### Aim of the exercise
Reproduce the listing below precisely, leaving every line intact.

#### Material for this task ####

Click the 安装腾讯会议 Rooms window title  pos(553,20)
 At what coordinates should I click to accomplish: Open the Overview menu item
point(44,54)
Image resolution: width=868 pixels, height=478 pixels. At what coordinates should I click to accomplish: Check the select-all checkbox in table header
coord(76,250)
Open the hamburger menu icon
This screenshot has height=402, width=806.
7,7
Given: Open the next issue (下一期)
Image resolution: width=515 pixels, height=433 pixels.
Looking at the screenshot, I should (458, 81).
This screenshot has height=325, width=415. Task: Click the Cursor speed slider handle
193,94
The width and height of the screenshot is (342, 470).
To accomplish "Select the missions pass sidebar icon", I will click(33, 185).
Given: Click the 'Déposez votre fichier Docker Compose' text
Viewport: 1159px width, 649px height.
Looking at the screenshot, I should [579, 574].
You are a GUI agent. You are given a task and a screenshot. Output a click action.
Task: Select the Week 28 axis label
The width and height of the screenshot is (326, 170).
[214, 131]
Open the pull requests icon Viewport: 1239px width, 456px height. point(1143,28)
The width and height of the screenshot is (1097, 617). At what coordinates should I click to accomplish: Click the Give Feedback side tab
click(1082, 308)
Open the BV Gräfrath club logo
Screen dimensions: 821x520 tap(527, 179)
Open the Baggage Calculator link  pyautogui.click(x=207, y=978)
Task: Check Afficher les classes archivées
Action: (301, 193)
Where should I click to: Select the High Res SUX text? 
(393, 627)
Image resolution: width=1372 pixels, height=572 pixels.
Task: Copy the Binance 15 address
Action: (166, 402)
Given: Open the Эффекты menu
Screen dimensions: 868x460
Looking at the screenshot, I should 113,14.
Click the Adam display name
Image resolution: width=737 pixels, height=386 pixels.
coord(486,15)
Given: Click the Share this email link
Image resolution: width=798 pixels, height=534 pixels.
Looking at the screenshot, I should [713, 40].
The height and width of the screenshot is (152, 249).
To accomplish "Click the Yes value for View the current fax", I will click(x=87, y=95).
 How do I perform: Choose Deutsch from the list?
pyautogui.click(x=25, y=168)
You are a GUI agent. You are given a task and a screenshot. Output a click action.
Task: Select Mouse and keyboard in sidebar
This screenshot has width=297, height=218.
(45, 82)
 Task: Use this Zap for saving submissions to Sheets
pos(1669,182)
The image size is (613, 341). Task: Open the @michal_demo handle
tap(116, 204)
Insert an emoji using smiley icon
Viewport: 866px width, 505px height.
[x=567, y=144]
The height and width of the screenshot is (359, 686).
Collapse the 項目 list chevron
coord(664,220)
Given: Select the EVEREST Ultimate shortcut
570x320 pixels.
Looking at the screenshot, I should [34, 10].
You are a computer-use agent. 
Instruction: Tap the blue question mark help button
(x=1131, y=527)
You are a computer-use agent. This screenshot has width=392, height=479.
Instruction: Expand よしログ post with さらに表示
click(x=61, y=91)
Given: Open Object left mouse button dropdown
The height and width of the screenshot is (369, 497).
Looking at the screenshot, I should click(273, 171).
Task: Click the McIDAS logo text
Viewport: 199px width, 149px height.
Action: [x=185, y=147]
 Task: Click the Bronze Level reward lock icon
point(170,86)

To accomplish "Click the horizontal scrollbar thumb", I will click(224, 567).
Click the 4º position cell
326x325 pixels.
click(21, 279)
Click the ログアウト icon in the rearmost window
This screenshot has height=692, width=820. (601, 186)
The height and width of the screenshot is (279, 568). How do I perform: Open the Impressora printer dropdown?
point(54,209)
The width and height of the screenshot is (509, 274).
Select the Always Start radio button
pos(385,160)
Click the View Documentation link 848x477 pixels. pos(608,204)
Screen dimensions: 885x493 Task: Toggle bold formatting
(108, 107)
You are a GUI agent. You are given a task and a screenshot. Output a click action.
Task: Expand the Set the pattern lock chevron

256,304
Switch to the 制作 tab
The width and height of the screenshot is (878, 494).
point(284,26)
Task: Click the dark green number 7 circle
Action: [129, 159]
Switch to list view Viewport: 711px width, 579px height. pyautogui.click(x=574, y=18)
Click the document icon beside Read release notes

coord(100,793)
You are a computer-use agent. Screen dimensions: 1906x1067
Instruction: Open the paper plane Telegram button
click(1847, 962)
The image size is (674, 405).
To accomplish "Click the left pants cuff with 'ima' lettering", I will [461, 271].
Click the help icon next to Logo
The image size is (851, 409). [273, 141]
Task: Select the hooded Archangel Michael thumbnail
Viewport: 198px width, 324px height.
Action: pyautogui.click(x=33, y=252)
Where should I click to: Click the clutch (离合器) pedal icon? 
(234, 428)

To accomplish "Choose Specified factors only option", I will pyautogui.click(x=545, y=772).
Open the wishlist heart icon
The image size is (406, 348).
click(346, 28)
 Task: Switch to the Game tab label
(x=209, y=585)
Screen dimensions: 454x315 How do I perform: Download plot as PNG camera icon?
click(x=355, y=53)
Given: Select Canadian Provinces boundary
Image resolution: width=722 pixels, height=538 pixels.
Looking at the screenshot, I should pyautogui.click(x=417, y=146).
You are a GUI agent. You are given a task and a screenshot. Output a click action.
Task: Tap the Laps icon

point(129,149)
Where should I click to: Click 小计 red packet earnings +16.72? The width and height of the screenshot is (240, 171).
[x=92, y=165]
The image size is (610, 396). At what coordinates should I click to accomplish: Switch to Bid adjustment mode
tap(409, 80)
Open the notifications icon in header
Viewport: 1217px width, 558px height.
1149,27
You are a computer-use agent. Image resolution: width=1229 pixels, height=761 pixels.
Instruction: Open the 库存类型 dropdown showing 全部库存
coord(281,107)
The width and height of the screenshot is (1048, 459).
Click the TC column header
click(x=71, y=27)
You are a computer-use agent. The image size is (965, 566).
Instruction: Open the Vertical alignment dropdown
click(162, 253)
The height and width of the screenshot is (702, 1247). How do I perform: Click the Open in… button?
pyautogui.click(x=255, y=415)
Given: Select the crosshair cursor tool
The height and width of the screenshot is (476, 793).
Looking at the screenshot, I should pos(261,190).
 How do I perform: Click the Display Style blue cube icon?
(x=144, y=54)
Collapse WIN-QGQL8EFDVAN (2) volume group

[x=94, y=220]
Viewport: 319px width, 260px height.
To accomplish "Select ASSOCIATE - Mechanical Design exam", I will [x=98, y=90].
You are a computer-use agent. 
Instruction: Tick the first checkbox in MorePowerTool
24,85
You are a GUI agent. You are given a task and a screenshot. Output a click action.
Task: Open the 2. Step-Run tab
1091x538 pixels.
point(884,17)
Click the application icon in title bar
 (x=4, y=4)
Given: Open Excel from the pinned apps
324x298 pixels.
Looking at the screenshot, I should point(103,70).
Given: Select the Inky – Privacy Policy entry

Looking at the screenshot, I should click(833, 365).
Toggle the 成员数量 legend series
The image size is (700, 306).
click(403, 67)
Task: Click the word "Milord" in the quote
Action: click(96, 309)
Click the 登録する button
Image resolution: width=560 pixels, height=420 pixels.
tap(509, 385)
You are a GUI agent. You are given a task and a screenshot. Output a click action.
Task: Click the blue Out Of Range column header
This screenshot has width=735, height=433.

####

### Exercise answer
Click the 安装腾讯会议 Rooms window title  pos(553,20)
 At what coordinates should I click to accomplish: Open the Overview menu item
point(44,54)
Image resolution: width=868 pixels, height=478 pixels. At what coordinates should I click to accomplish: Check the select-all checkbox in table header
coord(76,250)
Open the hamburger menu icon
This screenshot has height=402, width=806.
7,7
Given: Open the next issue (下一期)
Image resolution: width=515 pixels, height=433 pixels.
Looking at the screenshot, I should (458, 81).
This screenshot has height=325, width=415. Task: Click the Cursor speed slider handle
193,94
The width and height of the screenshot is (342, 470).
To accomplish "Select the missions pass sidebar icon", I will click(33, 185).
Given: Click the 'Déposez votre fichier Docker Compose' text
Viewport: 1159px width, 649px height.
Looking at the screenshot, I should [579, 574].
You are a GUI agent. You are given a task and a screenshot. Output a click action.
Task: Select the Week 28 axis label
The width and height of the screenshot is (326, 170).
[214, 131]
Open the pull requests icon Viewport: 1239px width, 456px height. point(1143,28)
The width and height of the screenshot is (1097, 617). At what coordinates should I click to accomplish: Click the Give Feedback side tab
click(1082, 308)
Open the BV Gräfrath club logo
Screen dimensions: 821x520 tap(527, 179)
Open the Baggage Calculator link  pyautogui.click(x=207, y=978)
Task: Check Afficher les classes archivées
Action: (301, 193)
Where should I click to: Select the High Res SUX text? 
(393, 627)
Image resolution: width=1372 pixels, height=572 pixels.
Task: Copy the Binance 15 address
Action: (166, 402)
Given: Open the Эффекты menu
Screen dimensions: 868x460
Looking at the screenshot, I should 113,14.
Click the Adam display name
Image resolution: width=737 pixels, height=386 pixels.
coord(486,15)
Given: Click the Share this email link
Image resolution: width=798 pixels, height=534 pixels.
Looking at the screenshot, I should [713, 40].
The height and width of the screenshot is (152, 249).
To accomplish "Click the Yes value for View the current fax", I will click(x=87, y=95).
 How do I perform: Choose Deutsch from the list?
pyautogui.click(x=25, y=168)
You are a GUI agent. You are given a task and a screenshot. Output a click action.
Task: Select Mouse and keyboard in sidebar
This screenshot has width=297, height=218.
(45, 82)
 Task: Use this Zap for saving submissions to Sheets
pos(1669,182)
The image size is (613, 341). Task: Open the @michal_demo handle
tap(116, 204)
Insert an emoji using smiley icon
Viewport: 866px width, 505px height.
[x=567, y=144]
The height and width of the screenshot is (359, 686).
Collapse the 項目 list chevron
coord(664,220)
Given: Select the EVEREST Ultimate shortcut
570x320 pixels.
Looking at the screenshot, I should [34, 10].
You are a computer-use agent. 
Instruction: Tap the blue question mark help button
(x=1131, y=527)
You are a computer-use agent. This screenshot has width=392, height=479.
Instruction: Expand よしログ post with さらに表示
click(x=61, y=91)
Given: Open Object left mouse button dropdown
The height and width of the screenshot is (369, 497).
Looking at the screenshot, I should click(273, 171).
Task: Click the McIDAS logo text
Viewport: 199px width, 149px height.
Action: [x=185, y=147]
 Task: Click the Bronze Level reward lock icon
point(170,86)

To accomplish "Click the horizontal scrollbar thumb", I will click(224, 567).
Click the 4º position cell
326x325 pixels.
click(21, 279)
Click the ログアウト icon in the rearmost window
This screenshot has height=692, width=820. (601, 186)
The height and width of the screenshot is (279, 568). How do I perform: Open the Impressora printer dropdown?
point(54,209)
The width and height of the screenshot is (509, 274).
Select the Always Start radio button
pos(385,160)
Click the View Documentation link 848x477 pixels. pos(608,204)
Screen dimensions: 885x493 Task: Toggle bold formatting
(108, 107)
You are a GUI agent. You are given a task and a screenshot. Output a click action.
Task: Expand the Set the pattern lock chevron

256,304
Switch to the 制作 tab
The width and height of the screenshot is (878, 494).
point(284,26)
Task: Click the dark green number 7 circle
Action: [129, 159]
Switch to list view Viewport: 711px width, 579px height. pyautogui.click(x=574, y=18)
Click the document icon beside Read release notes

coord(100,793)
You are a computer-use agent. Screen dimensions: 1906x1067
Instruction: Open the paper plane Telegram button
click(1847, 962)
The image size is (674, 405).
To accomplish "Click the left pants cuff with 'ima' lettering", I will [461, 271].
Click the help icon next to Logo
The image size is (851, 409). [273, 141]
Task: Select the hooded Archangel Michael thumbnail
Viewport: 198px width, 324px height.
Action: pyautogui.click(x=33, y=252)
Where should I click to: Click the clutch (离合器) pedal icon? 
(234, 428)

To accomplish "Choose Specified factors only option", I will pyautogui.click(x=545, y=772).
Open the wishlist heart icon
The image size is (406, 348).
click(346, 28)
 Task: Switch to the Game tab label
(x=209, y=585)
Screen dimensions: 454x315 How do I perform: Download plot as PNG camera icon?
click(x=355, y=53)
Given: Select Canadian Provinces boundary
Image resolution: width=722 pixels, height=538 pixels.
Looking at the screenshot, I should pyautogui.click(x=417, y=146).
You are a GUI agent. You are given a task and a screenshot. Output a click action.
Task: Tap the Laps icon

point(129,149)
Where should I click to: Click 小计 red packet earnings +16.72? The width and height of the screenshot is (240, 171).
[x=92, y=165]
The image size is (610, 396). At what coordinates should I click to accomplish: Switch to Bid adjustment mode
tap(409, 80)
Open the notifications icon in header
Viewport: 1217px width, 558px height.
1149,27
You are a computer-use agent. Image resolution: width=1229 pixels, height=761 pixels.
Instruction: Open the 库存类型 dropdown showing 全部库存
coord(281,107)
The width and height of the screenshot is (1048, 459).
Click the TC column header
click(x=71, y=27)
You are a computer-use agent. The image size is (965, 566).
Instruction: Open the Vertical alignment dropdown
click(162, 253)
The height and width of the screenshot is (702, 1247). How do I perform: Click the Open in… button?
pyautogui.click(x=255, y=415)
Given: Select the crosshair cursor tool
The height and width of the screenshot is (476, 793).
Looking at the screenshot, I should pos(261,190).
 How do I perform: Click the Display Style blue cube icon?
(x=144, y=54)
Collapse WIN-QGQL8EFDVAN (2) volume group

[x=94, y=220]
Viewport: 319px width, 260px height.
To accomplish "Select ASSOCIATE - Mechanical Design exam", I will [x=98, y=90].
You are a computer-use agent. 
Instruction: Tick the first checkbox in MorePowerTool
24,85
You are a GUI agent. You are given a task and a screenshot. Output a click action.
Task: Open the 2. Step-Run tab
1091x538 pixels.
point(884,17)
Click the application icon in title bar
 (x=4, y=4)
Given: Open Excel from the pinned apps
324x298 pixels.
Looking at the screenshot, I should point(103,70).
Given: Select the Inky – Privacy Policy entry

Looking at the screenshot, I should click(833, 365).
Toggle the 成员数量 legend series
The image size is (700, 306).
click(403, 67)
Task: Click the word "Milord" in the quote
Action: click(96, 309)
Click the 登録する button
Image resolution: width=560 pixels, height=420 pixels.
tap(509, 385)
You are a GUI agent. You are given a task and a screenshot. Output a click action.
Task: Click the blue Out Of Range column header
This screenshot has width=735, height=433.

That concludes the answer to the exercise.